I'm very sorry that this has happened to you. If you know this breeders name you should ring the kennel club for advice.       I hame been in the dog show game for 13 years and have only ever had 7 litters and I myself use epupz to advertise puppies and have never let a puppy leave my home till i have met the new owners when the pups are four weeks old and a puppy never leaves my home till they are ten weeks old. As yet i have never had problems with new owners and i keep in contact with all of them. I would never send a puppy to anyone who could not come to my home. I do agree that there are some awful puppy farms out there which we all want to shut down, but please don't tar all breeders with the same brush!!!!!


----------



## camommyof3

Ugh, I'm sorry this happenned to you.  It sounds like it was a scam from the start.  I hope you get your money back and the crooks don't do this to anyone else.


----------



## Couture_Girl

aww, sweetie, i hope you get your money back

hugs!


----------



## bvbirdygirl

im sure it will all work out! you will find a puppy soon!


----------



## dixie806840

*You are not the only one, but luckily i realised it was a nigerian scam before i moneygrammed the money. This dog was meant to be from a breeder in Newcastle called belise_pets@yahoo.com which doesent exist expect in some nigerian persons sick head. I was meant to be buying a 10wk old boxer pup, he wanted me to send money in the morning by moneygram, get the dog delivered by a firm called APECS by 4 oclock and pay the rest the nest day, something didnt ring true in my head so i did some investigating, could only get through to this company and person by mobile, the address of the carrier did not exist, we phoned and when questioned thoroughly the guy hung up. I have reported this scam to The fraud squad, who have in turn informed Interpol as these people are at it up and down the country seeminly picking the most popular kind of dog and playing with your heart strings to do it. I already went out and bought everything i needed for this phantom pup and feel so angry. So do not reply to this so called breeder meant to be situated in Newcastle, gave a false address BELISE PETS DO NOT UNDER ANY CIRCUMSTANCES CONTACT THIS IDIOT. I HOPE HE GETS WHAT IS COMING FROM THE POLICE AND INTERPOL, THEY KNOW EXACTLY WHERE YOU ARE!!!!!!*


----------



## stog10

Hello, i am in the middle of talking to a chap in scotland about a yorkie he has for sale, your situation sounds strangely simular to the emails i have been getting, i have told the site where he is advertising on about this and have just checked it for a link to post here and has now been taken off but he is advertising everywhere and needs to be stopped, i dread to think how many poor people have paid him cash, so how do we persue this ??here is his las email....

### DATA LINES
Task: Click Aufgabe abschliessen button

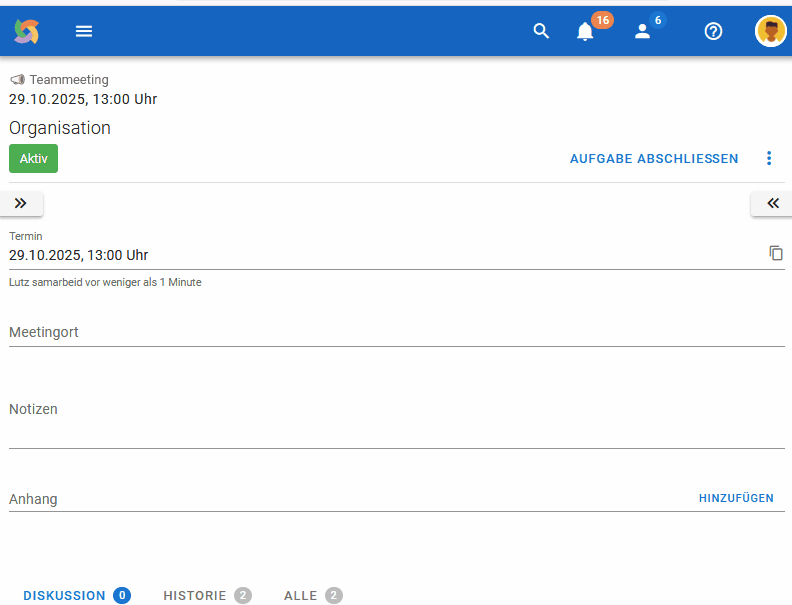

### AIM A
List every username that appears as a header in the puppy scam thread above.
### AIM B
In the puppy scam thread, what firm was supposed to deliver the boxer pup?

### FINISHED ANSWER A
camommyof3, Couture_Girl, bvbirdygirl, dixie806840, stog10

### FINISHED ANSWER B
APECS